In the hate crimes passage below, swap "crushed" for "struck" and rewrite the stretch from "According to Lyda" through "elevated subway station." with that change.

--- START OF SELECTED EXTRACT ---

According to Lyda Longa, staff reporter for the Daytona Beach News-Journal, "Police believe the victim was the target of a hate crime and was singled out because he was wearing a head turban traditional to the Sikh religion." Longa also reported that the attackers followed Singh's vehicle for miles before opening fire on him.

About two months ago, a woman in New York City, Erika Menendez, was charged with second-degree murder as a hate crime. Menendez was responsible for the death of Hindu American Sunando Sen: He was crushed by an oncoming train when she pushed him onto the tracks of an elevated subway station.

Queens District Attorney Richard A. Brown quoted Menendez as telling the police: "I pushed a Muslim off the train tracks because I hate Hindus and Muslims ever since 2001 when they put down the twin towers I've been beating them up."

Under federal law, the Federal Bureau of Investigation (FBI) is required to compile statistics about hate crimes in the United States. Although the FBI tracks hate crimes against people from a variety of communities, including Protestants, Catholics, Jews, Muslims and atheists, it does not track hate crimes against Sikhs and Hindus. Such crimes are either erroneously documented as "anti-Muslim," due to an armchair assumption that Sikhs and Hindus are always "mistaken" for Muslims, or relegated to an "anti-Other" category, which the FBI does not disaggregate and which is effectively an empty data set. Hate crimes against Arabs are also not documented, even though American-Arabs -- most of whom are Christian -- continue to be targeted by bigots. These deficiencies lead to major problems, including an absence of credible data on hate violence committed against particularly vulnerable communities, and the inability of law enforcement agencies to understand the scope of the problem and address it through efficient resource allocation.

--- END OF SELECTED EXTRACT ---
--- START OF COLLECTED MATERIAL ---

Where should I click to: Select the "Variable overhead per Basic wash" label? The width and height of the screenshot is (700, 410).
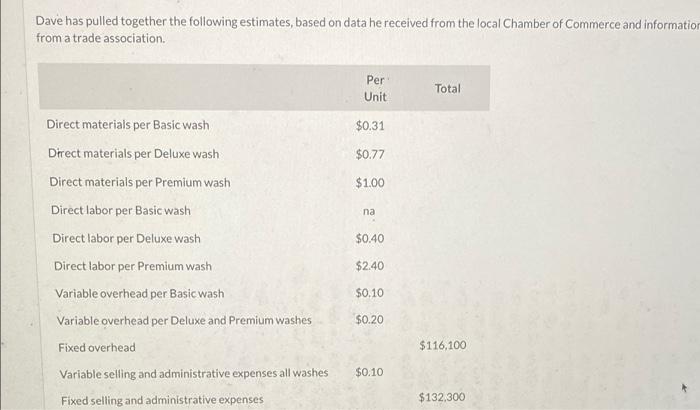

--- END OF COLLECTED MATERIAL ---

▶ _REPLY TO THE EXERCISE_:
According to Lyda Longa, staff reporter for the Daytona Beach News-Journal, "Police believe the victim was the target of a hate crime and was singled out because he was wearing a head turban traditional to the Sikh religion." Longa also reported that the attackers followed Singh's vehicle for miles before opening fire on him.

About two months ago, a woman in New York City, Erika Menendez, was charged with second-degree murder as a hate crime. Menendez was responsible for the death of Hindu American Sunando Sen: He was struck by an oncoming train when she pushed him onto the tracks of an elevated subway station.